*** Opening of DOCUMENT PASSAGE ***

Indian financial services company

Sundaram Finance Limited is an Indian financial and investment service provider, based in Chennai. The company offers consumer loans, wealth management, commercial finance, investment banking, private equity, treasury advisory, credit cards and infrastructure finance, among others.

Sundaram Finance Limited was established in 1954. The company is registered with the Reserve Bank of India (RBI), as a Systematically Important Deposit Accepting Non-Banking Financial Company. As of December 2017, the company has a market capitalisation of ₹26,000 crore and operates through more than 640 branches across the country.

==Subsidiaries and joint venture==
The company has six subsidiaries and manages assets worth ₹69 billion and has over 4,000 employees as of March 2017. Through various subsidiaries, the group is in the business of life insurance, asset management, private equity, corporate finance, structured finance, insurance broking, wealth management, equity broking, currency broking, commodity broking, financial advisory services, housing finance, pension fund management and health insurance.

In 2017–18, Sundaram Finance demerged its non-financial investments in automotive and manufacturing businesses into a separate company called Sundaram Finance Holdings Limited (SFHL). SFHL holds minority stakes in a number of TVS Group companies including Sundaram Clayton, Turbo Energy, Wheels India, Brakes India and Axles India.

The six subsidiaries of Sundaram Finance are:
- Sundaram Business Services
- Sundaram Home Finance (formerly Sundaram BNP Paribas Home Finance)
- Sundaram Asset Management Company
- Sundaram Fund Services
- Sundaram Trustee Company
- LGF Services
- Sundaram Finance also has a 50% stake in Royal Sundaram General Insurance, a joint venture with Ageas (40% stake) and Indian investors (10% stake).

In October 2025, Sundaram Finance Holdings was demerged from Sundaram Finance as TSF Investments.

*** Close of DOCUMENT PASSAGE ***

EXERCISES:
- 1) According to the Sundaram Finance text, in what year was the company established?
- 2) Quote the Sundaram Finance text from "In 2017–18, Sundaram" up to and including "investors (10% stake).".

*** Opening of MATERIAL PROVIDED ***

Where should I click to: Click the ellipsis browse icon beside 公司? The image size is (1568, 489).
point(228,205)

*** Close of MATERIAL PROVIDED ***
*** Opening of MATERIAL PROVIDED ***

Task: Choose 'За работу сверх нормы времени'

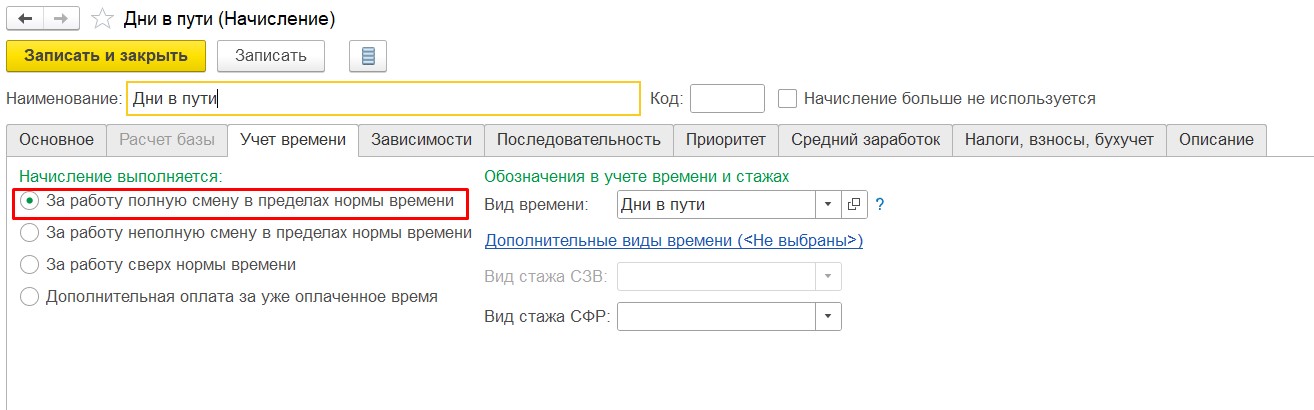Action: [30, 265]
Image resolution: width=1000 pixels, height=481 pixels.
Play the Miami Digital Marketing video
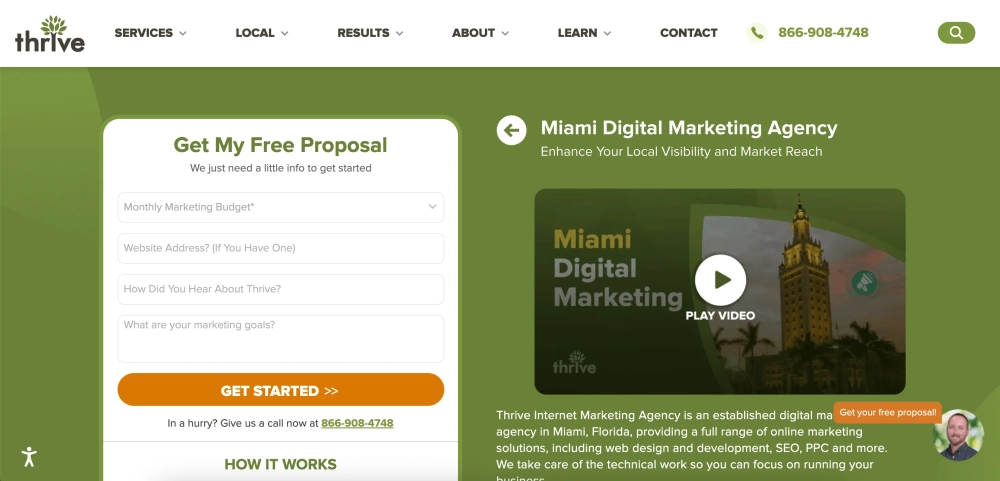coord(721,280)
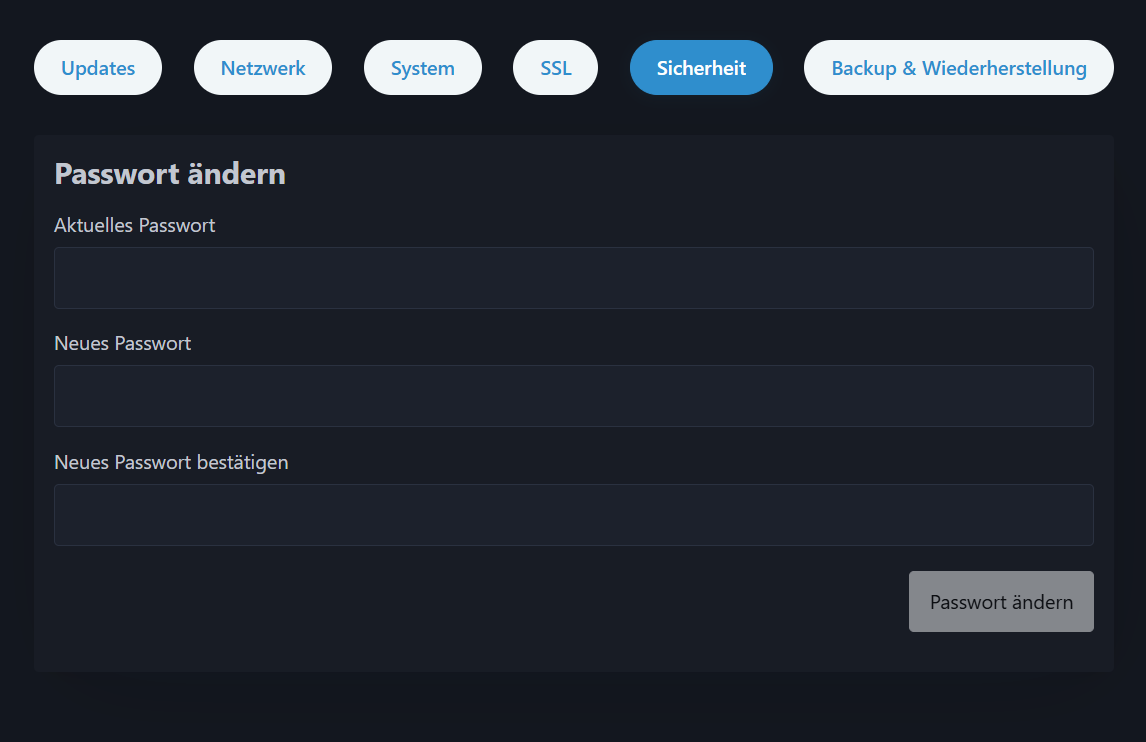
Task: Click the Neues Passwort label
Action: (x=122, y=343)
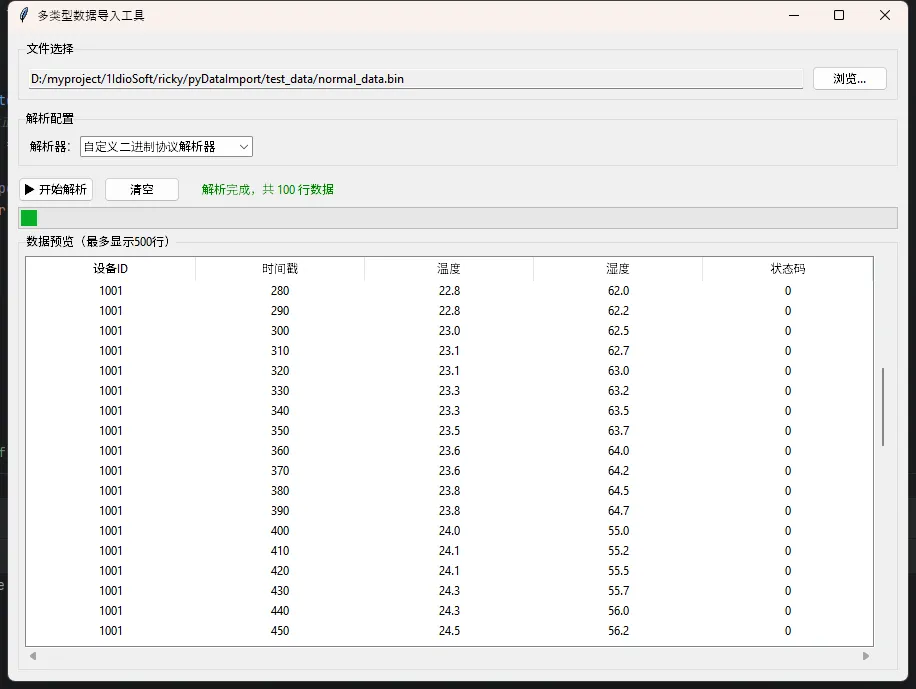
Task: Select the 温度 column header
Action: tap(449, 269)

*** Close of MATERIAL PROVIDED ***
*** Opening of MATERIAL PROVIDED ***

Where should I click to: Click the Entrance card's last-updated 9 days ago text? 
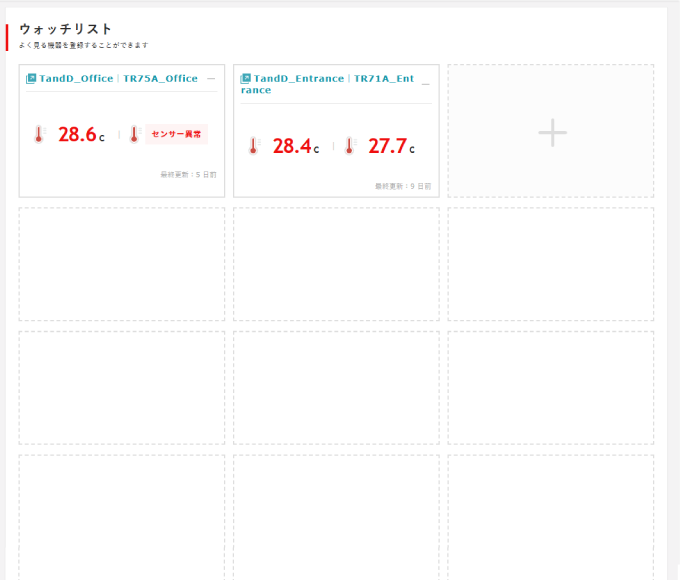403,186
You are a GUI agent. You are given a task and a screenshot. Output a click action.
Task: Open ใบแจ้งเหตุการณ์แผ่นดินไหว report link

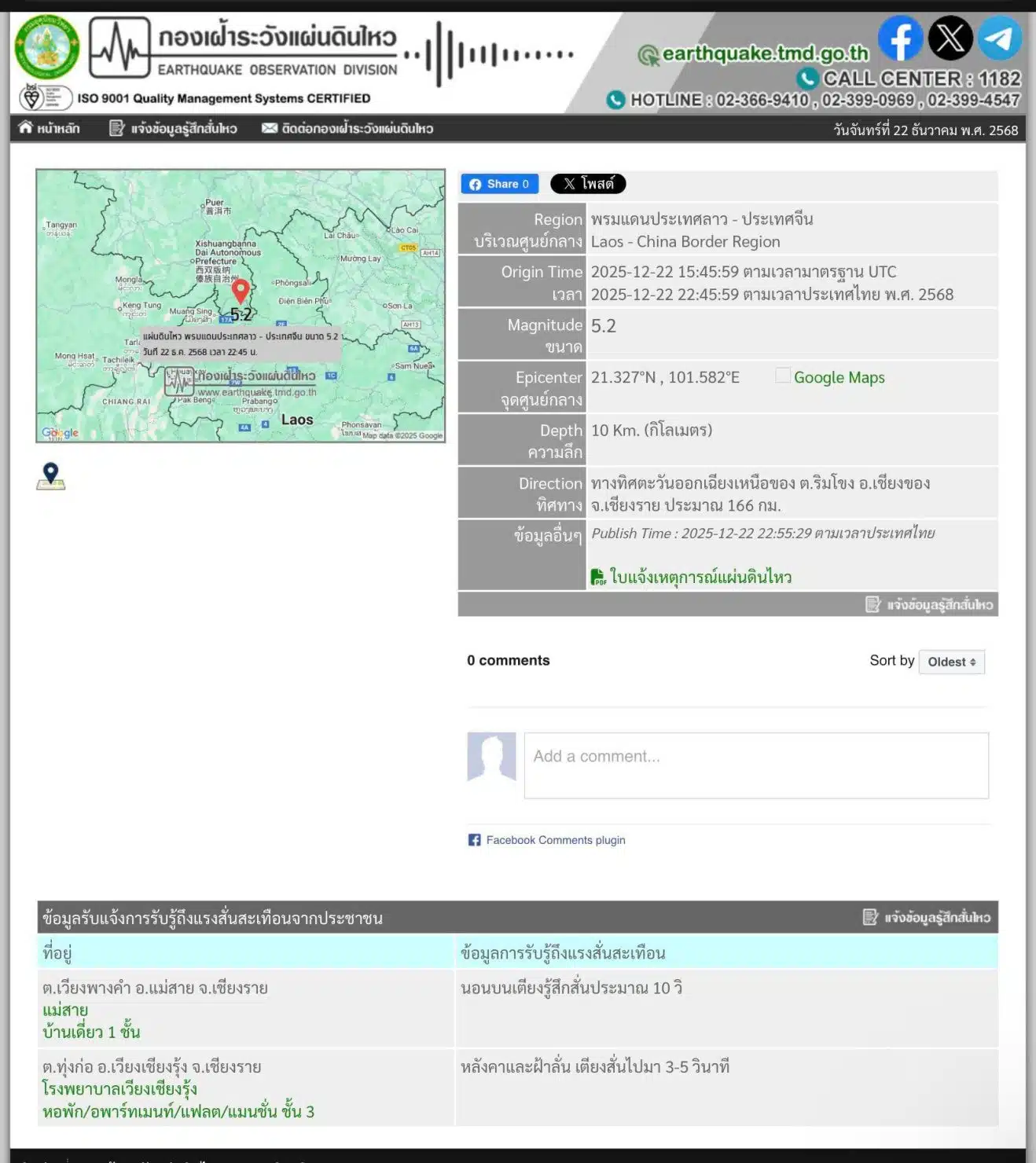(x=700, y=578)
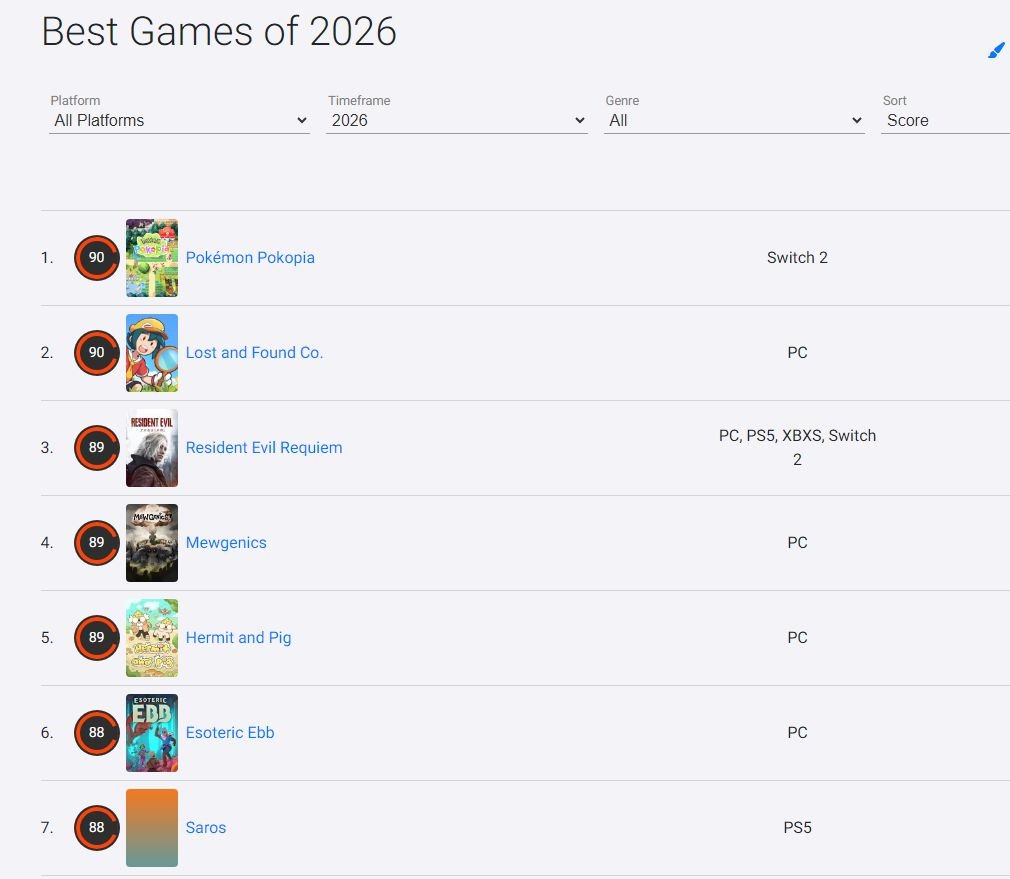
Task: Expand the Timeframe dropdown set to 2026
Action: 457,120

*** Close of MATERIAL PROVIDED ***

TASK ANSWERS:
- 1) 1954

- 2)
In 2017–18, Sundaram Finance demerged its non-financial investments in automotive and manufacturing businesses into a separate company called Sundaram Finance Holdings Limited (SFHL). SFHL holds minority stakes in a number of TVS Group companies including Sundaram Clayton, Turbo Energy, Wheels India, Brakes India and Axles India.

The six subsidiaries of Sundaram Finance are:
- Sundaram Business Services
- Sundaram Home Finance (formerly Sundaram BNP Paribas Home Finance)
- Sundaram Asset Management Company
- Sundaram Fund Services
- Sundaram Trustee Company
- LGF Services
- Sundaram Finance also has a 50% stake in Royal Sundaram General Insurance, a joint venture with Ageas (40% stake) and Indian investors (10% stake).